Stored records:
>>>>
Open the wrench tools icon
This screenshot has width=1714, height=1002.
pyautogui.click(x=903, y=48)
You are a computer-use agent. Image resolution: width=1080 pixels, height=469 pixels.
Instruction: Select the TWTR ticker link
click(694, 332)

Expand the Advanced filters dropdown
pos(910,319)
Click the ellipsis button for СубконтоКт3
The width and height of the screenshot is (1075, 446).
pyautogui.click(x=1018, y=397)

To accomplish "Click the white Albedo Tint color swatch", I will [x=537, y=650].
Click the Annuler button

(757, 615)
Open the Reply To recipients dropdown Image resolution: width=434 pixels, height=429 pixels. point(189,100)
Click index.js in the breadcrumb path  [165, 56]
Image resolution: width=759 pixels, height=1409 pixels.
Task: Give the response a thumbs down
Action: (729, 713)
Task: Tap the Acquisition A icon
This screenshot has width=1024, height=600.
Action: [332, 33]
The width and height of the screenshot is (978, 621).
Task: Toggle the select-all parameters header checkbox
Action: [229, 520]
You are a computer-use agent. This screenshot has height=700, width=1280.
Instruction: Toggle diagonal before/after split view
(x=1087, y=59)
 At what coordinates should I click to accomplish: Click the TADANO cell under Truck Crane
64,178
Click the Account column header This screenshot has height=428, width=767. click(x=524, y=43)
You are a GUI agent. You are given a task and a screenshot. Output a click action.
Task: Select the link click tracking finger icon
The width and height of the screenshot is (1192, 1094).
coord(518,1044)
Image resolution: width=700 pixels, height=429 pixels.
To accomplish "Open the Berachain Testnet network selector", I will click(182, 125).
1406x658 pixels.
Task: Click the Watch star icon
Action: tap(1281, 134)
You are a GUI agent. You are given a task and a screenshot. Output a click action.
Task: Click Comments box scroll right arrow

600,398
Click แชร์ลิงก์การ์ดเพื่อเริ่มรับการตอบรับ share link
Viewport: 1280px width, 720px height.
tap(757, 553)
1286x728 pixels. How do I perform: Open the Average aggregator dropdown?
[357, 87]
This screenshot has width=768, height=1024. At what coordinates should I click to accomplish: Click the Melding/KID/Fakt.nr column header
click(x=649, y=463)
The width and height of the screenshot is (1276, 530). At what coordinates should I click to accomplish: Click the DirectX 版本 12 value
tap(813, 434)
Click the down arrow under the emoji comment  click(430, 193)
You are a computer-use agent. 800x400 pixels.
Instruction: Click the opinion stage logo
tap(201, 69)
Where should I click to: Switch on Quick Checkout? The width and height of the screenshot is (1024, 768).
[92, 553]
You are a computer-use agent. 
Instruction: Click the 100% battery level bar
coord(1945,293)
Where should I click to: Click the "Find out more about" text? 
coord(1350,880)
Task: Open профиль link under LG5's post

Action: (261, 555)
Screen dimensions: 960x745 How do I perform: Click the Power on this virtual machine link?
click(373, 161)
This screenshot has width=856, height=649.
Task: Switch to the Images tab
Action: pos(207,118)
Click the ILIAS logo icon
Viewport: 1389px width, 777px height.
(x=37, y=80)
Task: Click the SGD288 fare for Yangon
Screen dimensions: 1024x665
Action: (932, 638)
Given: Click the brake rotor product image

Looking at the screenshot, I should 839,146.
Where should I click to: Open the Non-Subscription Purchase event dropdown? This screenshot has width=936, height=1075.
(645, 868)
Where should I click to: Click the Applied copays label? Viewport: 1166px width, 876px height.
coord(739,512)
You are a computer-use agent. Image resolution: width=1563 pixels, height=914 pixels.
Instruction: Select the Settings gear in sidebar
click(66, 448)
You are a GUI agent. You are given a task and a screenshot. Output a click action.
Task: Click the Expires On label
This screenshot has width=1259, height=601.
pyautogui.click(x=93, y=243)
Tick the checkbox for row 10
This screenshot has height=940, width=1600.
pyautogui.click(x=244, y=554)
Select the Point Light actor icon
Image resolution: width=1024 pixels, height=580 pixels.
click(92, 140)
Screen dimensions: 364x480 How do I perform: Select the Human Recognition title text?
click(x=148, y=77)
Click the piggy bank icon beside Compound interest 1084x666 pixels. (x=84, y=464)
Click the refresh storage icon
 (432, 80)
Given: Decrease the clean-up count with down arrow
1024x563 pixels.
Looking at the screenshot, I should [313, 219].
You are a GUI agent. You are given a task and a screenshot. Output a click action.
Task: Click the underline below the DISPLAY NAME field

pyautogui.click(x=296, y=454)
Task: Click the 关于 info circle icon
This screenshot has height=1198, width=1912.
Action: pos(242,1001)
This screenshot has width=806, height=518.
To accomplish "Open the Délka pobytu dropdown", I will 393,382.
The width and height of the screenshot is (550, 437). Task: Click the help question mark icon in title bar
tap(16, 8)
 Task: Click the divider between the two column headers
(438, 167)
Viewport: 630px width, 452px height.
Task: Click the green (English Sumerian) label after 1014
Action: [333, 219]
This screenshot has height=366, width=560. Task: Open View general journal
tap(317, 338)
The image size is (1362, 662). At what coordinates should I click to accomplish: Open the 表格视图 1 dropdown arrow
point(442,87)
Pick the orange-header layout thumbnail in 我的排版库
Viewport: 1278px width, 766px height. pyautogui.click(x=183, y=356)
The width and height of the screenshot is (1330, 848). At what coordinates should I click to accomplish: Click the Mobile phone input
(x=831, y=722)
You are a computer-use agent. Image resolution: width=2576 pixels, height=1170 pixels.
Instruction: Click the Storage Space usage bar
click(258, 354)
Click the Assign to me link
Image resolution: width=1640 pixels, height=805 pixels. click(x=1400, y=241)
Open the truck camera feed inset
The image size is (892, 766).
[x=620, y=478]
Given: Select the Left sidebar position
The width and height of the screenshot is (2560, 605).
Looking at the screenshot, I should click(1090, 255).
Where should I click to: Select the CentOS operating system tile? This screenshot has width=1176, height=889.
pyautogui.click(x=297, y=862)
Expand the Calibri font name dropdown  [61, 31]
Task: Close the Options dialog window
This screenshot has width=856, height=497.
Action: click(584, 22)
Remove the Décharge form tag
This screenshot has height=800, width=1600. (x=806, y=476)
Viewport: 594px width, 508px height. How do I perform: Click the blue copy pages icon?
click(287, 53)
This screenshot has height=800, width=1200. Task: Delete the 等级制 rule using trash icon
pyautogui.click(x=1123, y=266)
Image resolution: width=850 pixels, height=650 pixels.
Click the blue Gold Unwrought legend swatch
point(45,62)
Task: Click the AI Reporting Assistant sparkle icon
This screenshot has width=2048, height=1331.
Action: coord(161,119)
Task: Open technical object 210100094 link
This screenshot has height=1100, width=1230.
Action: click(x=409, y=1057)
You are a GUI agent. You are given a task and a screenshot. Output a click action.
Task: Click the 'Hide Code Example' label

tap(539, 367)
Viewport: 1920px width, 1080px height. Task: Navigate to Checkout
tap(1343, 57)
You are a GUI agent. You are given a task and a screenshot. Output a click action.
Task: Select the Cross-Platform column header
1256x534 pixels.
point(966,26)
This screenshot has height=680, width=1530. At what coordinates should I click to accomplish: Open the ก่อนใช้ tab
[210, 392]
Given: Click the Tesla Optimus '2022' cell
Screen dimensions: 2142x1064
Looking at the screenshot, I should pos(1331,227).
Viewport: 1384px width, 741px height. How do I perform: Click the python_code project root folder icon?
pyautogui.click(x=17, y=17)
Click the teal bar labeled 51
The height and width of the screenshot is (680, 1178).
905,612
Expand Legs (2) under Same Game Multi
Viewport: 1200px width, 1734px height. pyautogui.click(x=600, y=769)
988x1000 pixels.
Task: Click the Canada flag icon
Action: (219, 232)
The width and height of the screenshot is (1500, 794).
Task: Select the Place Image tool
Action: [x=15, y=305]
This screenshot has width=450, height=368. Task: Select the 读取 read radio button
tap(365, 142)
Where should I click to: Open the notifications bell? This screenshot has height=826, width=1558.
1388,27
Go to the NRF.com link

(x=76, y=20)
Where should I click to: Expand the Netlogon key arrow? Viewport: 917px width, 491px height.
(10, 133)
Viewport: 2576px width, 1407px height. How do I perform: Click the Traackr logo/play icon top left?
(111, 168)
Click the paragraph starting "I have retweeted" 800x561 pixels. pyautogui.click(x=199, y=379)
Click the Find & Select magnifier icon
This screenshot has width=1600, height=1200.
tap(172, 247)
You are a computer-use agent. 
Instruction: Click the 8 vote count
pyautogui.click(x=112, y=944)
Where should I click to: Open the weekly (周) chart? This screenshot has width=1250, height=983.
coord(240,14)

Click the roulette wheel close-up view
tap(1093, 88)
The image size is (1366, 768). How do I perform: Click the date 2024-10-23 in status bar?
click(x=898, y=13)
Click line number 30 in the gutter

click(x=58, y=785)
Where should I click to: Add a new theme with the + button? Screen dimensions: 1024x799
<<<<
WHAT YOU SHOULD DO
Write out exactly the lines from the one with "Viewport: 2576px width, 1407px" through the end of the records above, both ends included, and leave out all other lines.

TASK RESPONSE
Viewport: 2576px width, 1407px height. How do I perform: Click the Traackr logo/play icon top left?
(111, 168)
Click the paragraph starting "I have retweeted" 800x561 pixels. pyautogui.click(x=199, y=379)
Click the Find & Select magnifier icon
This screenshot has width=1600, height=1200.
tap(172, 247)
You are a computer-use agent. 
Instruction: Click the 8 vote count
pyautogui.click(x=112, y=944)
Where should I click to: Open the weekly (周) chart? This screenshot has width=1250, height=983.
coord(240,14)

Click the roulette wheel close-up view
tap(1093, 88)
The image size is (1366, 768). How do I perform: Click the date 2024-10-23 in status bar?
click(x=898, y=13)
Click line number 30 in the gutter

click(x=58, y=785)
Where should I click to: Add a new theme with the + button? Screen dimensions: 1024x799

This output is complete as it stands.